Masa let out the breath she had been holding. She swallowed hard. She was gripping the phone, and her palm was wet.
“Try and calm down, Mrs. Matsumoto,” the woman was saying. “They should be there any minute. Just wait for them. Don’t try to move him.”
“All right,” Masa managed to say. “I understand.”
“Will you be okay yourself?” the woman asked. “Are you sitting down?”
Masa hung up without thinking and ran back to the kitchen. Takeo had rolled over onto his back. His eyes were open. She knelt down to touch his forehead. Just then, the back door swung open. Yuki and the doctor came in, both of them running. The doctor opened his bag and knelt on the other side of Masa. He was taking Takeo’s pulse, listening to his heart. Takeo moved his head and leaned on one elbow.
“Don’t sit up,” the doctor said. “Lie still and take it easy.” He continued to examine Takeo, feeling his legs and arms, listening again to his heart. Then he looked back and motioned to Yuki, who was standing behind him. “Here, help me.”
Together, the doctor and Yuki helped Takeo to his feet. They supported him between them, his arms around their shoulders. On the floor, the
strawberries were everywhere, most of them crushed. “Easy,” the doctor was saying. “Take it slow.” Masa followed them into the bedroom. They laid Takeo on his futon. His eyes were open. He squinted at them and then opened his mouth.
“Don’t worry, you’re all right.
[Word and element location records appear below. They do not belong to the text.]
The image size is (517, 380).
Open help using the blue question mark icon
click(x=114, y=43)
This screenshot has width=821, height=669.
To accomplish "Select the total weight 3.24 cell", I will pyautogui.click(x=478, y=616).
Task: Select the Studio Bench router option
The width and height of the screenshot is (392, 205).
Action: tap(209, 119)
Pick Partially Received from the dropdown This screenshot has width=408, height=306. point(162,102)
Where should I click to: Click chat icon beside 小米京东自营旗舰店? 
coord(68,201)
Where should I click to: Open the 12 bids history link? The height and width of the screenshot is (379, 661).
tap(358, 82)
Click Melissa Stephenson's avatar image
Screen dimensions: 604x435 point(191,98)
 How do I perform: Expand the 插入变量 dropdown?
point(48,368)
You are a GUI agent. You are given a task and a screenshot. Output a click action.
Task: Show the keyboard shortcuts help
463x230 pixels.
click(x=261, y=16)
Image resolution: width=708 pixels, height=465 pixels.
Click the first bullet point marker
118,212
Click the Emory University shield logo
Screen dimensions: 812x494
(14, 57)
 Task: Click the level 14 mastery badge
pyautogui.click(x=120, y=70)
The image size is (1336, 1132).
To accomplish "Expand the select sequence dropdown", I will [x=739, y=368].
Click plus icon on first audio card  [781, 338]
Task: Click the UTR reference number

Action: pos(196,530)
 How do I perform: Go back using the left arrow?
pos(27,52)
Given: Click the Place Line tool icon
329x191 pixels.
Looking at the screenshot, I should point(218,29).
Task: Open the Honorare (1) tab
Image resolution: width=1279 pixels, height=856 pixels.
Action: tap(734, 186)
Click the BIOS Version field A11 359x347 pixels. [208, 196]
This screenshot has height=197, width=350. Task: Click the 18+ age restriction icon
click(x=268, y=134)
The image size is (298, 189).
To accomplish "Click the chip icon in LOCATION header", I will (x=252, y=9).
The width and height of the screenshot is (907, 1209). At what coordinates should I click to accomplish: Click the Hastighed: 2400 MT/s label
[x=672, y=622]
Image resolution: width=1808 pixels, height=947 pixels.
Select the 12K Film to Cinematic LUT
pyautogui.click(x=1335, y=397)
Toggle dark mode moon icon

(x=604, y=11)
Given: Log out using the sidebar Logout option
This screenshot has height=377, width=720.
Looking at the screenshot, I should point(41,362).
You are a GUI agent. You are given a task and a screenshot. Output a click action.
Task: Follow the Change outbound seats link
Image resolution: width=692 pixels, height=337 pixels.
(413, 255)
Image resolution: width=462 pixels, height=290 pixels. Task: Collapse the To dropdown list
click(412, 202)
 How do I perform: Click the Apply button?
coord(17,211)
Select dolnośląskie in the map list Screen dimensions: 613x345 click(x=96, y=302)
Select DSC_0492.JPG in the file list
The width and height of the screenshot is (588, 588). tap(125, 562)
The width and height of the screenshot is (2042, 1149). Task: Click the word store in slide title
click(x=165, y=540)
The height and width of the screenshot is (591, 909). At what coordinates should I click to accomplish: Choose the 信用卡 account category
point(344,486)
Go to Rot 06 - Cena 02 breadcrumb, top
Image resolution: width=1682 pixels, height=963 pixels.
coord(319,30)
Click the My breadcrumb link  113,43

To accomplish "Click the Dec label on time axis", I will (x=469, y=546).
You just fell down,” the doctor said. “Here, someone get a glass of water.”
Yuki ran to the kitchen and returned with a glass. The doctor put his, arm behind Takeo’s back and helped him sit up. “Drink all of it. You don’t want to be dehydrated.” He handed the glass to Takeo, who took it, his hands shaking a little.
Takeo finished the water. The doctor took the empty glass from him and handed it to Yuki, who set it aside.
“Now, lie back down,” the doctor said, putting his arm behind Takeo and helping him ease back down on the futon. “You should try and sleep for a while. You need the rest.”
Takeo closed his eyes. The doctor turned to Masa and Yuki. By then, Masa was sitting on the floor behind him, though she couldn’t remember when she had sat down. She edged closer to Takeo’s futon. Yuki reached out and held her hand.
“He’ll be all right,” the doctor said. “He must have gotten dizzy from stooping in the sun and getting up to walk too soon, then coming into the house where it’s darker. It’s a humid day. He should be careful in this kind of weather.”
“He’s not really hurt?” Yuki asked.
“No, I checked his arms and legs. He might have a few bruises, but nothing broken. No cuts or scratches. He’s all right. Make sure he has some water to drink when he wakes up. I’ll come back in a few hours to check on him again.”
“Good,” Yuki said. “Thank you.”
Masa sat bolt upright, her hands and shoulders shaking. Yuki was still holding one of her hands. With her free hand, Yuki patted Masa’s back as though she had been the one who was sick.